Outre-mer - L'organisation régionale de l'Afrique de l'Ouest - L'Union des États d'Afrique centrale - Nouveau coup d'État en Sierra-Leone
L’organisation régionale de l’Afrique de l’Ouest
La décision prise à Monrovia, le 23 avril 1968, de constituer une Organisation de l’Afrique de l’Ouest est une nouvelle manifestation du désir de regroupement qui anime la plupart des dirigeants des États africains. Ceux-ci ont en effet pris de plus en plus conscience des très graves inconvénients de l’actuel morcellement du continent, conséquence de l’éclatement des anciennes fédérations coloniales (Afrique occidentale française ou AOF, Afrique équatoriale française ou AEF, Afrique orientale britannique, Fédération Rhodésies-Nyassaland) au fur et à mesure de l’accession à l’indépendance des territoires qui les composaient.
Dès le 7 novembre 1967, les chefs des États riverains du fleuve Sénégal (Guinée, Mali, Mauritanie, Sénégal), réunis à Bamako, avaient pris l’initiative de proposer la convocation à Monrovia, dans la seconde quinzaine d’avril, d’une conférence au sommet des quatorze pays de l’Afrique de l’Ouest (1) pour étudier la constitution d’un vaste groupement régional aux objectifs essentiellement économiques.
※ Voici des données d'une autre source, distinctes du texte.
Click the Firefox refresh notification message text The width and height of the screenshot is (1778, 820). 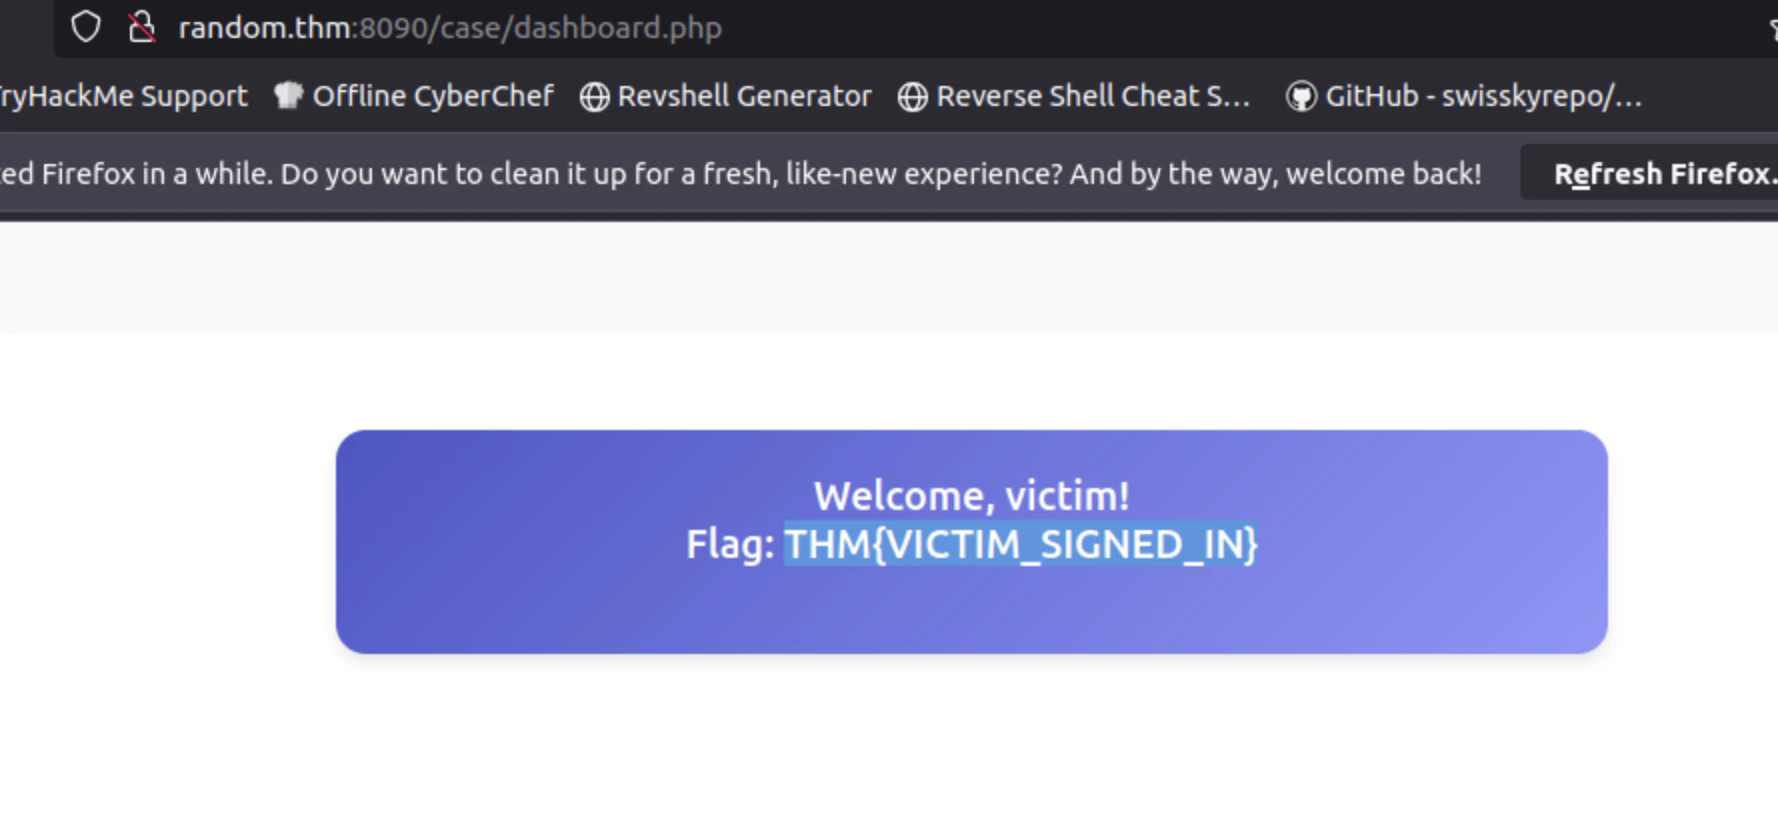click(740, 174)
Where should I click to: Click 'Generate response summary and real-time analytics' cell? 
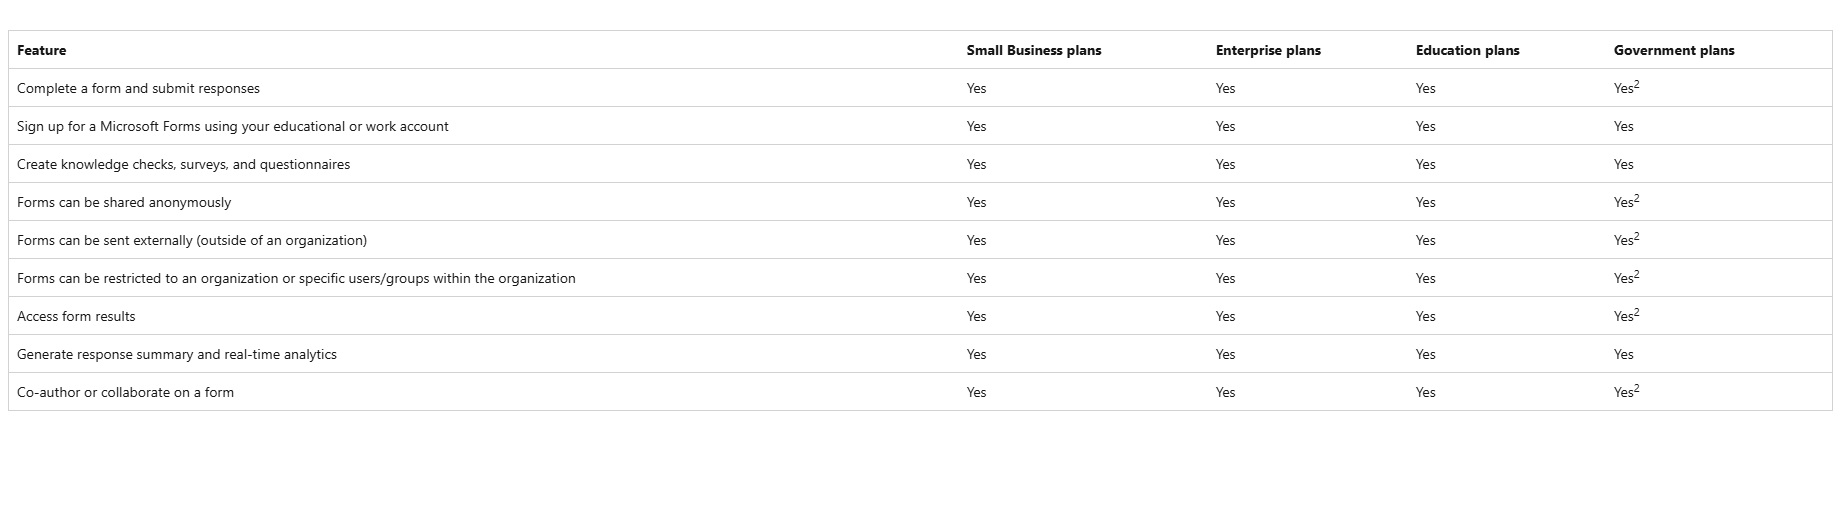point(177,354)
Mandaté par ses partenaires de l’Organisation des États riverains du fleuve Sénégal, le président mauritanien Moktar Ould Daddah fit la tournée des capitales des dix autres pays pour recueillir l’accord de leurs dirigeants. Il reçut auprès de la plupart d’entre eux un accueil favorable mais rencontra aussi quelques réticences, notamment dans les États de l’Entente où, tout en reconnaissant le grand intérêt de l’entreprise, on insistait sur l’extrême prudence avec laquelle il fallait procéder, du fait des problèmes assez ardus qu’allait poser la coopération entre des États appartenant à des systèmes économiques et monétaires différents, s’inspirant de principes politiques difficilement conciliables et déjà intégrés dans d’autres groupements particuliers (Entente, OCAM, Commonwealth).
La conférence de Monrovia put cependant être organisée à la date prévue mais neuf États seulement y furent représentés. Quatre pays de l’Entente (Côte d’Ivoire, Dahomey, Niger, Togo) estimèrent la réunion prématurée. Quant à la Sierra Leone, qui était prête à participer, elle ne fut pas en mesure d’envoyer des délégués par suite du coup d’État qui avait remis tout en question le 18 avril.
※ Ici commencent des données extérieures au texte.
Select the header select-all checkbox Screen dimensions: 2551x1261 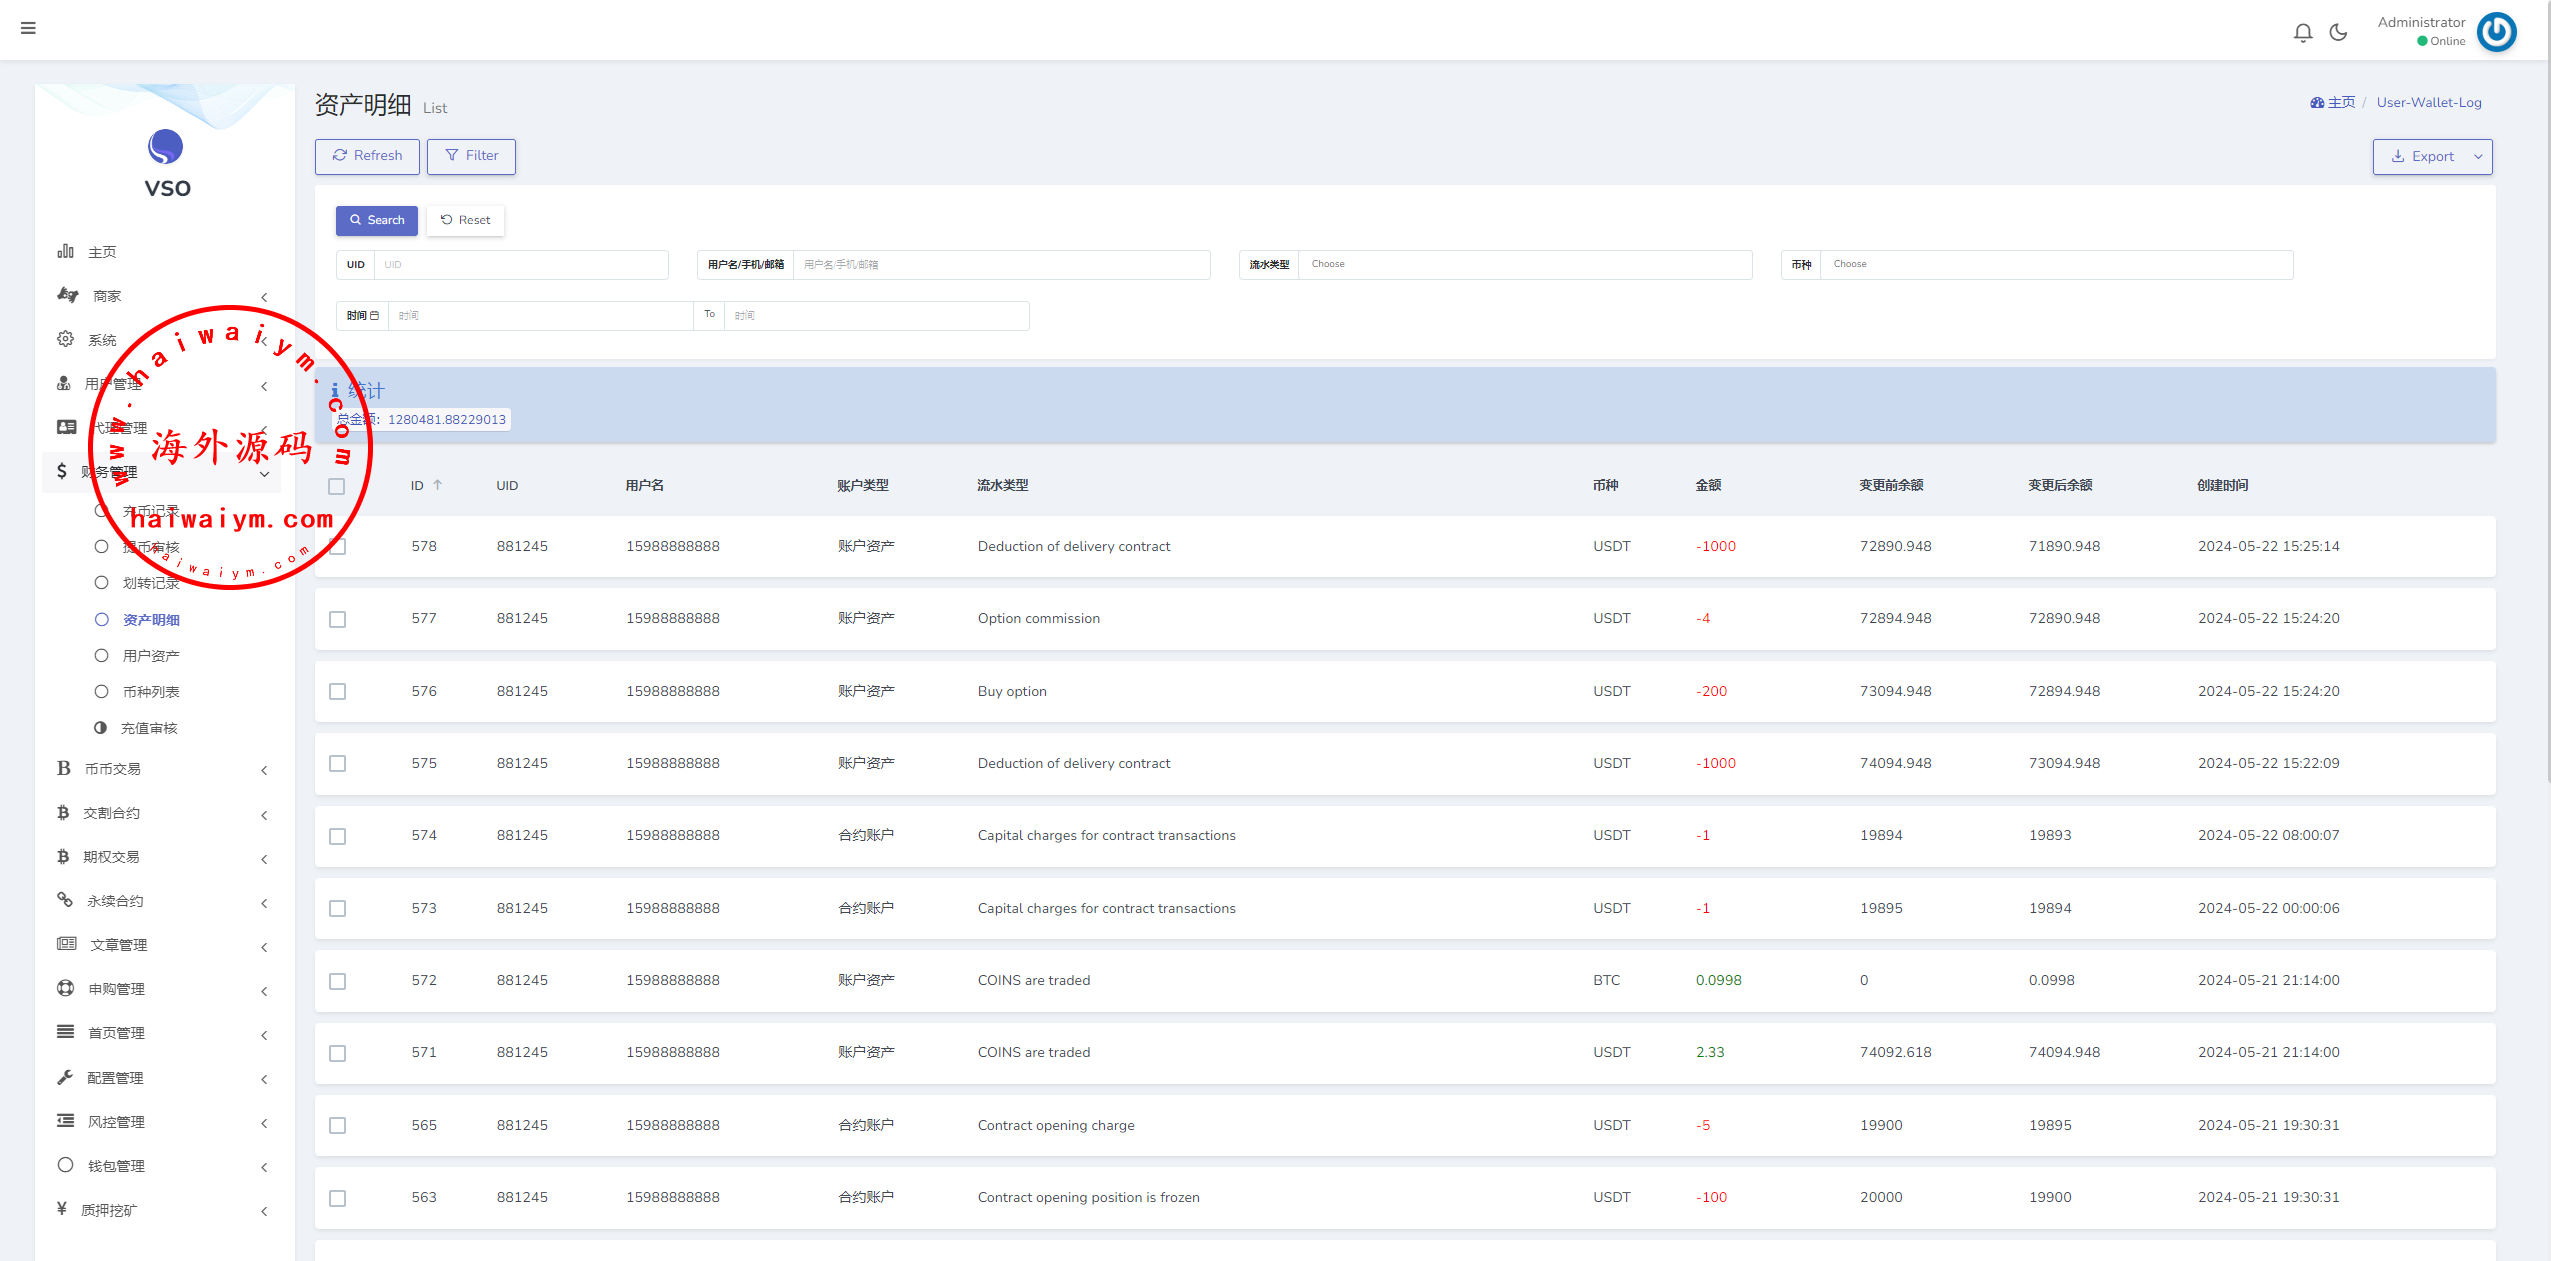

Dans ces conditions, les chefs d’État présents les 22 et 23 avril dans la capitale du Liberia ne se trouvèrent pas en mesure d’entreprendre de façon très concrète la mise sur pied de l’Organisation projetée en l’absence de plus du tiers des membres qui doivent la former. Aussi la Conférence s’est-elle limitée à établir un protocole prévoyant les principales étapes qui, d’ici un an, permettront d’aboutir au but recherché par les promoteurs :
– préparation d’un projet de charte définissant les buts et les conditions de fonctionnement de l’Organisation et dont la rédaction a été confiée au Liberia et au Sénégal ;
– réunion d’un Conseil interministériel des 14 États dans le courant du 4e trimestre de cette année pour examen et mise en forme du projet de charte ;
– conférence au sommet des chefs d’État à Ouagadougou en avril 1969 pour adoption définitive de la charte et définition des mesures à prendre pour organiser la coopération entre les pays membres.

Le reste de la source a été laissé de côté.